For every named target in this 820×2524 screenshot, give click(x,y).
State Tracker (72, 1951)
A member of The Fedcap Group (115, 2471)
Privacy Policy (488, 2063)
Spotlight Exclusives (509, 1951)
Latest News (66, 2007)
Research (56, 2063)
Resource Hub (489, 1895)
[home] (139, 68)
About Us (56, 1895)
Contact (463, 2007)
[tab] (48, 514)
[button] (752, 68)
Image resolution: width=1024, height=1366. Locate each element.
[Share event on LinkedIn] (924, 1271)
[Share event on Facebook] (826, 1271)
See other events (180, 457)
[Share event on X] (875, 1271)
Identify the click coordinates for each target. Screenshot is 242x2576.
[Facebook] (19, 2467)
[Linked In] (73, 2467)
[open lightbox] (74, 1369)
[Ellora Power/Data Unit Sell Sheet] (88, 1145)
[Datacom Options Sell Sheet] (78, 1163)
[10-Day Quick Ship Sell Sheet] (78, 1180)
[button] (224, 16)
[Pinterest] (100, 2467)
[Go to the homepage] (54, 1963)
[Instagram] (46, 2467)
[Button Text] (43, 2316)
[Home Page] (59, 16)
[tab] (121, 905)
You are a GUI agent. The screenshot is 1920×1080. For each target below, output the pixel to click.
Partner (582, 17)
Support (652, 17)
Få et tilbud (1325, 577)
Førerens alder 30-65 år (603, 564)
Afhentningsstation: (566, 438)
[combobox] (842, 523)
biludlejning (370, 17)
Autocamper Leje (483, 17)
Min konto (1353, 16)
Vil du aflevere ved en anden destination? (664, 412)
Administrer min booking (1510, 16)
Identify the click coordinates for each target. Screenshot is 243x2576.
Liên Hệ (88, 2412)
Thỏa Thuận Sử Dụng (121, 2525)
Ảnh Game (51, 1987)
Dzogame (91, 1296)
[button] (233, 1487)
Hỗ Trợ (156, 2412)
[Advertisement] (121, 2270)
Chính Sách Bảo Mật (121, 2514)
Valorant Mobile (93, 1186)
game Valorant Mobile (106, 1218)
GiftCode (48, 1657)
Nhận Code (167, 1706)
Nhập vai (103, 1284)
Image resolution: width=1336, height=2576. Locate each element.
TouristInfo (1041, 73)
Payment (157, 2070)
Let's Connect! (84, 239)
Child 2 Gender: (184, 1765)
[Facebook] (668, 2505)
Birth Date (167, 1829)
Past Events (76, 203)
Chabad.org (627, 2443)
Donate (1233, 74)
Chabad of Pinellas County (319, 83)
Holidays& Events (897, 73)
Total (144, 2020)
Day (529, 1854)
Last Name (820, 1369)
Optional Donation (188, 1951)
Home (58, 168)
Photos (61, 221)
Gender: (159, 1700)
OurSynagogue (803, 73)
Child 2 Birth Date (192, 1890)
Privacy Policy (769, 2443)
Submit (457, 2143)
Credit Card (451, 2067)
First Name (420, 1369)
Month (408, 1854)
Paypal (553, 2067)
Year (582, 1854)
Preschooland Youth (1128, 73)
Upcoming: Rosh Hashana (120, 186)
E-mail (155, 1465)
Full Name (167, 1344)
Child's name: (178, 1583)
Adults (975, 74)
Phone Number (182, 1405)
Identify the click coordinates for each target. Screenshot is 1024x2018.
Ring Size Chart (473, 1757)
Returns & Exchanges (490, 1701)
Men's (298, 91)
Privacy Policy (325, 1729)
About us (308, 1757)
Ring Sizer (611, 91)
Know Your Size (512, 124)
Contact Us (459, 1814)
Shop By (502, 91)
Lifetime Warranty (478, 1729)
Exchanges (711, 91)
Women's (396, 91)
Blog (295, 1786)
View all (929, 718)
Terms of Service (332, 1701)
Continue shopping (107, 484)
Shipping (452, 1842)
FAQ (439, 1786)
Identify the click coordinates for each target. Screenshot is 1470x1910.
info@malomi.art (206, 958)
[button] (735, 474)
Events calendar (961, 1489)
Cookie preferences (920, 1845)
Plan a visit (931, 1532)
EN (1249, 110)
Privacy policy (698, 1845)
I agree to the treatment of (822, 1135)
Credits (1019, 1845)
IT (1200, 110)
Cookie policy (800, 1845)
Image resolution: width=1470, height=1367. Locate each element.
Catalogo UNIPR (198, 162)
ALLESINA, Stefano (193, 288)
--*--
> _WORK REQUIRED_:
Copy out the material above in full so that every line matches the original.

> _ANSWER BOX_:
For every named target in this 820×2524 screenshot, give click(x,y).
State Tracker (72, 1951)
A member of The Fedcap Group (115, 2471)
Privacy Policy (488, 2063)
Spotlight Exclusives (509, 1951)
Latest News (66, 2007)
Research (56, 2063)
Resource Hub (489, 1895)
[home] (139, 68)
About Us (56, 1895)
Contact (463, 2007)
[tab] (48, 514)
[button] (752, 68)
Image resolution: width=1024, height=1366. Locate each element.
[Share event on LinkedIn] (924, 1271)
[Share event on Facebook] (826, 1271)
See other events (180, 457)
[Share event on X] (875, 1271)
Identify the click coordinates for each target. Screenshot is 242x2576.
[Facebook] (19, 2467)
[Linked In] (73, 2467)
[open lightbox] (74, 1369)
[Ellora Power/Data Unit Sell Sheet] (88, 1145)
[Datacom Options Sell Sheet] (78, 1163)
[10-Day Quick Ship Sell Sheet] (78, 1180)
[button] (224, 16)
[Pinterest] (100, 2467)
[Go to the homepage] (54, 1963)
[Instagram] (46, 2467)
[Button Text] (43, 2316)
[Home Page] (59, 16)
[tab] (121, 905)
You are a GUI agent. The screenshot is 1920×1080. For each target below, output the pixel to click.
Partner (582, 17)
Support (652, 17)
Få et tilbud (1325, 577)
Førerens alder 30-65 år (603, 564)
Afhentningsstation: (566, 438)
[combobox] (842, 523)
biludlejning (370, 17)
Autocamper Leje (483, 17)
Min konto (1353, 16)
Vil du aflevere ved en anden destination? (664, 412)
Administrer min booking (1510, 16)
Identify the click coordinates for each target. Screenshot is 243x2576.
Liên Hệ (88, 2412)
Thỏa Thuận Sử Dụng (121, 2525)
Ảnh Game (51, 1987)
Dzogame (91, 1296)
[button] (233, 1487)
Hỗ Trợ (156, 2412)
[Advertisement] (121, 2270)
Chính Sách Bảo Mật (121, 2514)
Valorant Mobile (93, 1186)
game Valorant Mobile (106, 1218)
GiftCode (48, 1657)
Nhận Code (167, 1706)
Nhập vai (103, 1284)
Image resolution: width=1336, height=2576. Locate each element.
TouristInfo (1041, 73)
Payment (157, 2070)
Let's Connect! (84, 239)
Child 2 Gender: (184, 1765)
[Facebook] (668, 2505)
Birth Date (167, 1829)
Past Events (76, 203)
Chabad.org (627, 2443)
Donate (1233, 74)
Chabad of Pinellas County (319, 83)
Holidays& Events (897, 73)
Total (144, 2020)
Day (529, 1854)
Last Name (820, 1369)
Optional Donation (188, 1951)
Home (58, 168)
Photos (61, 221)
Gender: (159, 1700)
OurSynagogue (803, 73)
Child 2 Birth Date (192, 1890)
Privacy Policy (769, 2443)
Submit (457, 2143)
Credit Card (451, 2067)
First Name (420, 1369)
Month (408, 1854)
Paypal (553, 2067)
Year (582, 1854)
Preschooland Youth (1128, 73)
Upcoming: Rosh Hashana (120, 186)
E-mail (155, 1465)
Full Name (167, 1344)
Child's name: (178, 1583)
Adults (975, 74)
Phone Number (182, 1405)
Identify the click coordinates for each target. Screenshot is 1024x2018.
Ring Size Chart (473, 1757)
Returns & Exchanges (490, 1701)
Men's (298, 91)
Privacy Policy (325, 1729)
About us (308, 1757)
Ring Sizer (611, 91)
Know Your Size (512, 124)
Contact Us (459, 1814)
Shop By (502, 91)
Lifetime Warranty (478, 1729)
Exchanges (711, 91)
Women's (396, 91)
Blog (295, 1786)
View all (929, 718)
Terms of Service (332, 1701)
Continue shopping (107, 484)
Shipping (452, 1842)
FAQ (439, 1786)
Identify the click coordinates for each target. Screenshot is 1470x1910.
info@malomi.art (206, 958)
[button] (735, 474)
Events calendar (961, 1489)
Cookie preferences (920, 1845)
Plan a visit (931, 1532)
EN (1249, 110)
Privacy policy (698, 1845)
I agree to the treatment of (822, 1135)
Credits (1019, 1845)
IT (1200, 110)
Cookie policy (800, 1845)
Image resolution: width=1470, height=1367. Locate each element.
Catalogo UNIPR (198, 162)
ALLESINA, Stefano (193, 288)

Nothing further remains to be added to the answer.